D’après les données du gouvernement tunisien (disponibles sur son site internet), le parti islamiste recueillerait 49,88 % des voix dans la circonscription « sud » correspondant aux personnes enregistrées aux consulats de Lyon, Toulouse, Grenoble, Marseille et Nice.
Un chiffre incroyable – quasiment un Tunisien présent dans le sud de la France sur deux – mais pas isolé puisque Ennadha rassemblerait 45,8% des électeurs dans la circonscription « nord » ou encore 42,77% en Allemagne.
Dans tous ces cas, c’est encore davantage que les 40% revendiqués en Tunisie par le parti islamiste. Les Tunisiens installés en Europe seraient plus islamistes que ceux de Tunisie ! Où doit-on chercher l’influence politico-culturelle de nos belles démocraties occidentales ? Quid de l’intégration ? Sans même oser parler d’assimilation… Et les dizaines de milliers de « franco-Tunisiens », eux aussi ont voté pour le parti islamiste ? Vivant en France, binationaux Français, ils seraient donc favorables à l’application de la chariah ?
Ces résultats électoraux sont une nouvelle démonstration flagrante de l’inexistence d’un « islam de France » et de l’impossibilité d’assimiler une population aussi nombreuse et aussi éloignée de notre culture.

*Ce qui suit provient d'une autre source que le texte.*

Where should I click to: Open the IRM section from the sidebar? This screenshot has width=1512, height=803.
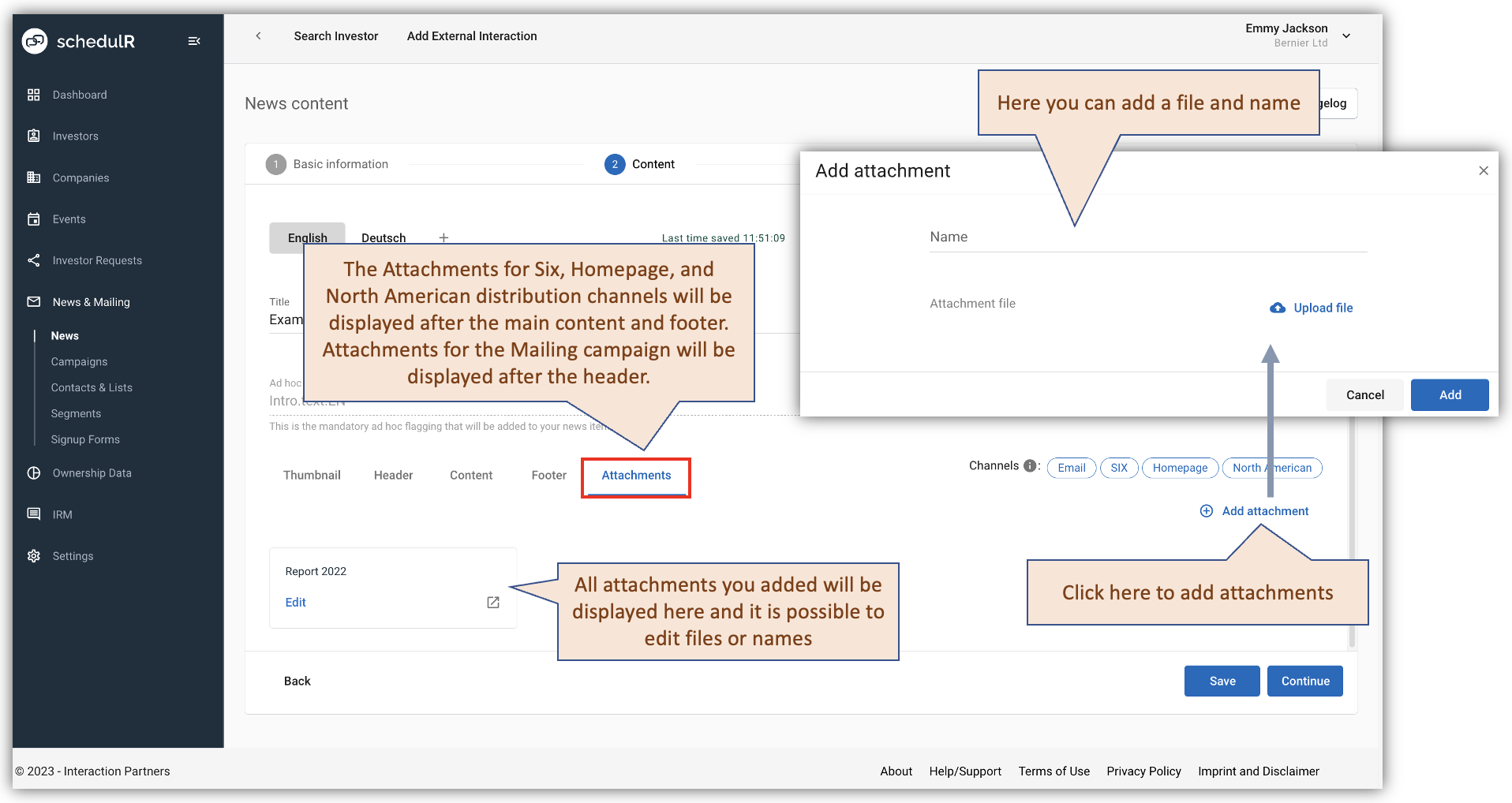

Si en tant qu’identitaires nous ne comptons pas dicter au peuple tunisien ce qui est bon pour lui, il est en revanche de notre devoir de prendre en compte le choix effectué par un nombre conséquent de musulmans présents sur le sol français et en Europe. Binationalité, conditions d’acquisition de la nationalité française, immigration, islamisation, droit de vote des étrangers ; autant de sujets que ce scrutin vient désormais éclairer.

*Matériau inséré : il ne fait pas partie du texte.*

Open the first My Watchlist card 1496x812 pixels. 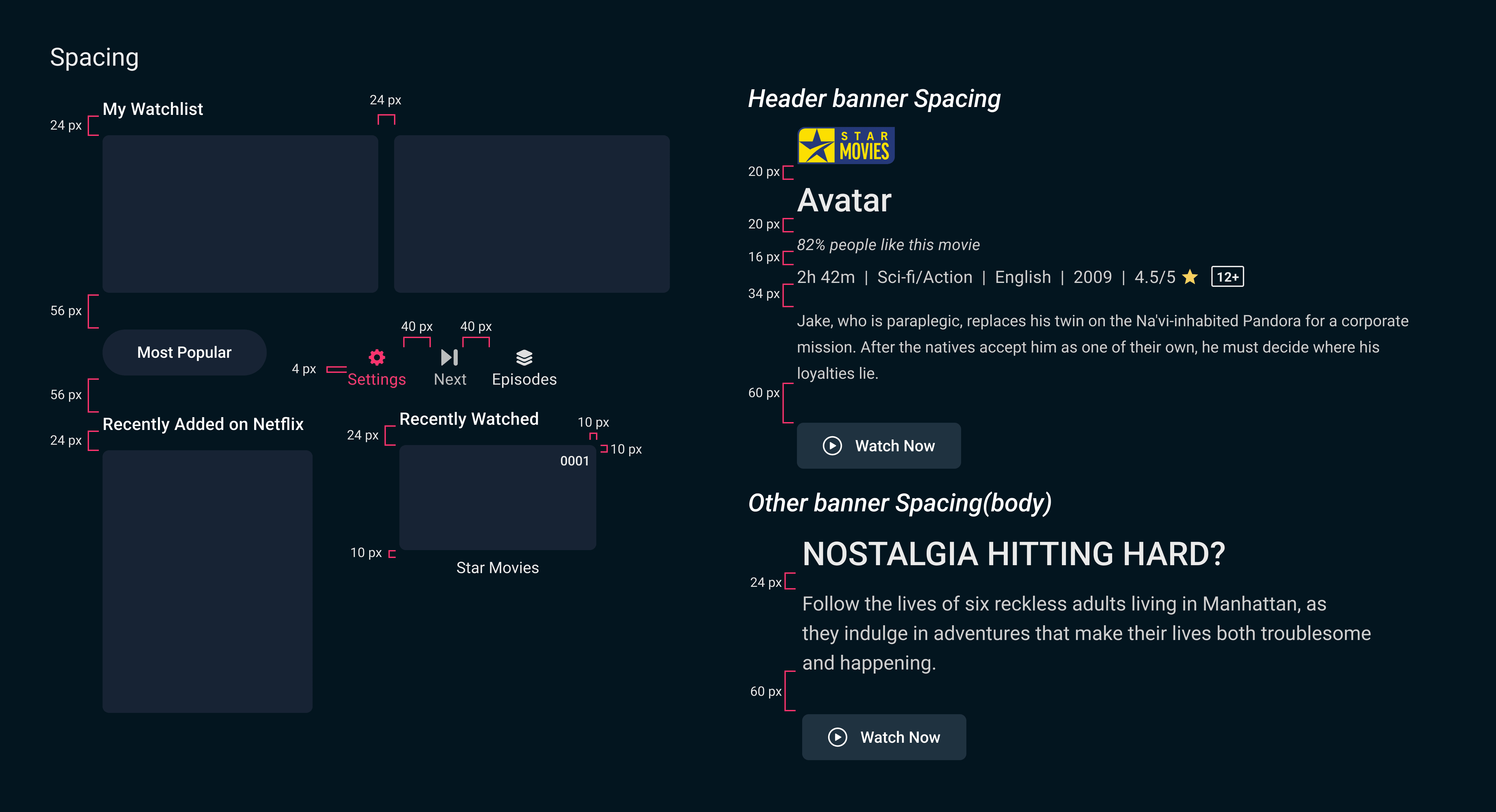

Dans les colonnes de Nice Matin, deux jours avant le vote, une Tunisienne s’inquiétait du travail d’endoctrinement des salafistes et du choix de nombreux jeunes de se tourner vers le parti islamiste, au nom – disait-elle – d’« un retour [aux] racines arabo-musulmanes ». Si c’est bien cette volonté de retour aux racines qui a été exprimé à travers les 49,88% de voix recueillies par le parti islamiste dans le sud, il faudra bien un jour aller au bout et envisager un véritable retour… au pays.